With the images omitted, return all of the entries exactly as they stand.

═════ Supplied records ═════

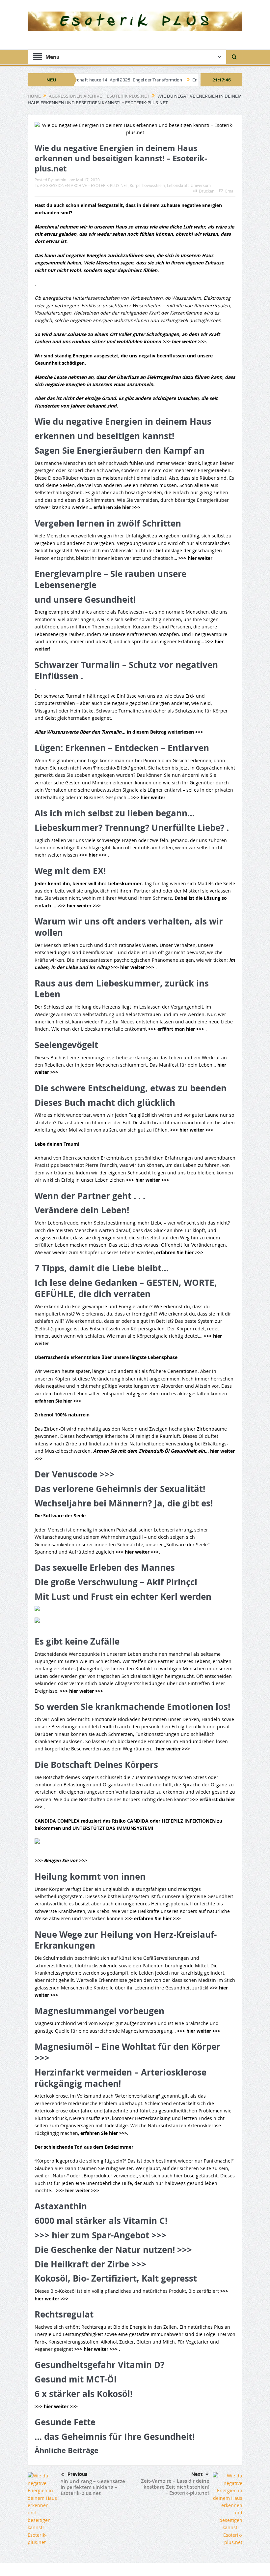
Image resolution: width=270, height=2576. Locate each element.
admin (60, 179)
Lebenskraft (178, 185)
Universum (201, 185)
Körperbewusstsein (147, 185)
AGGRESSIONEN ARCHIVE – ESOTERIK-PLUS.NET (84, 185)
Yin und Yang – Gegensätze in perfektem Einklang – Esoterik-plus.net (93, 2487)
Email (230, 191)
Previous (78, 2474)
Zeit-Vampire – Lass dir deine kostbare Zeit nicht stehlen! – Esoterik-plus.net (175, 2486)
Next (196, 2474)
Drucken (206, 191)
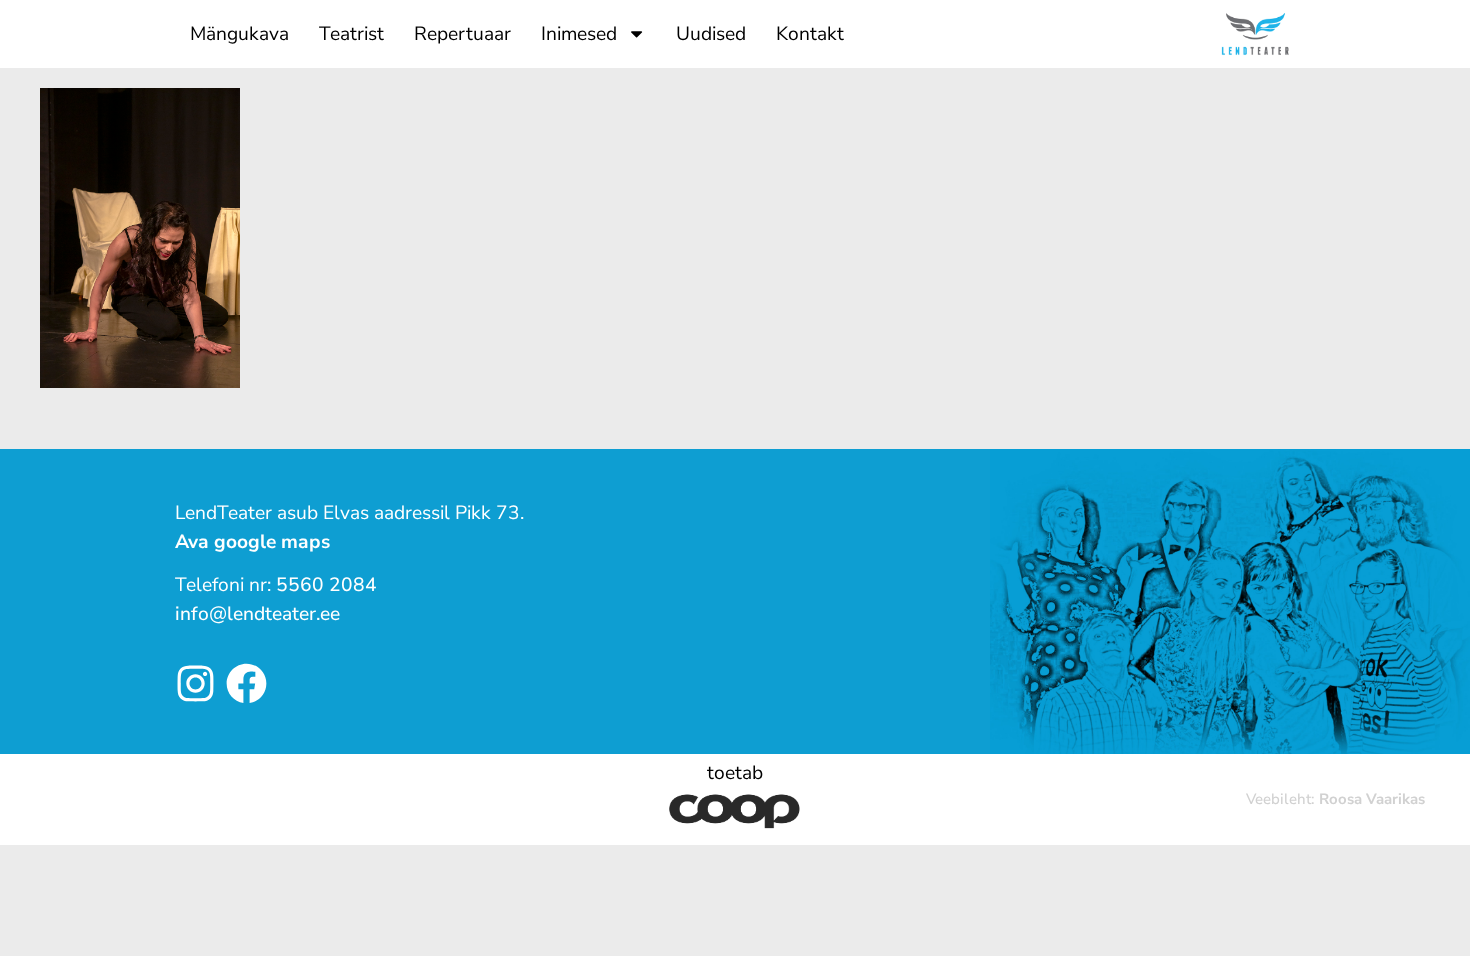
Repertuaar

═════

== Answer to this problem ==
Image resolution: width=270, height=2576. Locate each element.
admin (60, 179)
Lebenskraft (178, 185)
Universum (201, 185)
Körperbewusstsein (147, 185)
AGGRESSIONEN ARCHIVE – ESOTERIK-PLUS.NET (84, 185)
Yin und Yang – Gegensätze in perfektem Einklang – Esoterik-plus.net (93, 2487)
Email (230, 191)
Previous (78, 2474)
Zeit-Vampire – Lass dir deine kostbare Zeit nicht stehlen! – Esoterik-plus.net (175, 2486)
Next (196, 2474)
Drucken (206, 191)
Repertuaar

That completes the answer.